Odom and 70 other residents signed a petition last month urging the mayor to "save our Columbus police." Espinoza seemed to get the message: Within days, he appointed a committee to search for a new chief.
Espinoza agreed with his opponents that the city can't count on the county or federal authorities for protection. "The problem is that we're like a stepchild to everybody," he said. "We're just a small municipality."
'Nothing like a small town'
It was, in fact, the drowsy remoteness of this community that attracted people such as Martha Skinner, who turns 72 on Sunday. She came here 20 years ago from Glendale, Calif., and built Martha's Place Inn. She preceded Espinoza as mayor, and during her tenure the population tripled, driven mostly by retirees who fell in love with the mild weather, rustic beauty and low cost of living.
Farming has been the economic backbone, supplemented by tourists who came to see Pancho Villa State Park and other Villa attractions.
But most tourists came to take advantage of inexpensive medical care and pharmaceuticals across the border. That trade has mostly evaporated with the drug violence.

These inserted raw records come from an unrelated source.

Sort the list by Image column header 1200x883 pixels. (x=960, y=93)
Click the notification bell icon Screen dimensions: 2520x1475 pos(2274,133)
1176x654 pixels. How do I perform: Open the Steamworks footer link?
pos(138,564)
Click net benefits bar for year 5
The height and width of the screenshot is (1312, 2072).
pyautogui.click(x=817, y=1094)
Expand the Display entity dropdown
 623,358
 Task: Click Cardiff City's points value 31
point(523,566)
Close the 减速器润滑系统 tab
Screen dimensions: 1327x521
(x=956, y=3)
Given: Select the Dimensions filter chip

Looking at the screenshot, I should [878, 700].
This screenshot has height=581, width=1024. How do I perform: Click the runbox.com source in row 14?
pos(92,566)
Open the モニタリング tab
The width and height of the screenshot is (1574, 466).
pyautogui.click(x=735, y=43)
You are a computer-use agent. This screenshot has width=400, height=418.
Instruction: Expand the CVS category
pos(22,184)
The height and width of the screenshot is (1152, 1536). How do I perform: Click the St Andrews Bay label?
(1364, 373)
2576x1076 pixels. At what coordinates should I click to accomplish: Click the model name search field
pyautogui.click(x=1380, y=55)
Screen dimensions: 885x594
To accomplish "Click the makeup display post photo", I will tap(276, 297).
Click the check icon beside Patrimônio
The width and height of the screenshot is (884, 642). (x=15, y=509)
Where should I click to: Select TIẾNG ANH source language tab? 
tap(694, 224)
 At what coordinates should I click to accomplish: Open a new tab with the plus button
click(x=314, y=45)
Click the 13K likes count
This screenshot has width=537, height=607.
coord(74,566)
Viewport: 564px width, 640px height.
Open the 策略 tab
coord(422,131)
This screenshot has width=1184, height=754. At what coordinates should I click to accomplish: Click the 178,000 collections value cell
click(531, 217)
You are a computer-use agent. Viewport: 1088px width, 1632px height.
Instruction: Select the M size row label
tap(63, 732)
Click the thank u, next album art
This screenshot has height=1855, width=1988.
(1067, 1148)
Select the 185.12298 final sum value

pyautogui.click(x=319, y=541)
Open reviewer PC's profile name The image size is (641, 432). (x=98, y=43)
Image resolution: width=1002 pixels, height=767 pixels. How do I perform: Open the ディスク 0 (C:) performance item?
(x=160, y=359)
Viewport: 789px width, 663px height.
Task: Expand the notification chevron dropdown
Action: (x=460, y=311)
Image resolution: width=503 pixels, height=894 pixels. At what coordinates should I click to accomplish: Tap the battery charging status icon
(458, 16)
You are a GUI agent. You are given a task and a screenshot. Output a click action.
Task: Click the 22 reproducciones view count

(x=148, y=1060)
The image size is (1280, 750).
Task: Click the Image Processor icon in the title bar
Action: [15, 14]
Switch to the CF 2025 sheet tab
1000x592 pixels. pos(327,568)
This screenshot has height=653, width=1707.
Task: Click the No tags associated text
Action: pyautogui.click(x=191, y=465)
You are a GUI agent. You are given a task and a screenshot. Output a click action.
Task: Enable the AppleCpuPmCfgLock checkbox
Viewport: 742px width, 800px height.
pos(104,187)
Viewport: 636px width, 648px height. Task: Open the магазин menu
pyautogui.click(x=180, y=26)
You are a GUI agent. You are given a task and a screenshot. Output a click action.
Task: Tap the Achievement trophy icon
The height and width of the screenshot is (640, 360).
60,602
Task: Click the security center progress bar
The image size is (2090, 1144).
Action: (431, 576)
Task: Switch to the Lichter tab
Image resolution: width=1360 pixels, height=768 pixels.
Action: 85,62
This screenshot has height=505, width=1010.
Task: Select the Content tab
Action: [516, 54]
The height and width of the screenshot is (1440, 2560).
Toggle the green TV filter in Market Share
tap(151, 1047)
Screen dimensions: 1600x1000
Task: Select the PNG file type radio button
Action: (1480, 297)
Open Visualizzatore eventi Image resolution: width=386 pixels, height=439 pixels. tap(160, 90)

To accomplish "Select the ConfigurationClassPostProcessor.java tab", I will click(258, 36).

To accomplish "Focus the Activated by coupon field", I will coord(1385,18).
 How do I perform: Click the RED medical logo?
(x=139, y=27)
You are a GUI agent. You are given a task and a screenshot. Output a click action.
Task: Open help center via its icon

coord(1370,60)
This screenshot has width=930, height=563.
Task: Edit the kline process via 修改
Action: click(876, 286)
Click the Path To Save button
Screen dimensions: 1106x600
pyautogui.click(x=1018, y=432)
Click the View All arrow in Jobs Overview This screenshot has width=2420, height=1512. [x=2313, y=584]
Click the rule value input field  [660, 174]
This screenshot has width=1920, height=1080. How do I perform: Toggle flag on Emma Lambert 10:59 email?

Martha's Place has been kept afloat for the past year by temporary workers building the border fence. "The tourism business has been awful," Skinner said. "But that fence has kept us in business."
The inn's guests one recent week included a Customs officer, a fence welder, a contractor working on lighting at the border fence, and a Los Angeles writer researching his next novel. The welder was forced to check out early, though. Four state police officers showed up on a cold night and arrested him at gunpoint, leading him away in handcuffs to face an auto-theft charge.
"There's nothing like a small town," Skinner said the next morning. "It's like living in a comic book most days."
But that small-town charm is showing signs of fatigue.
"I wake up every morning and thank God my wife and I found this little place," local developer Gene McCall told the village trustees recently. Then, pointing his cane at the mayor, he added: "Let's keep it that way."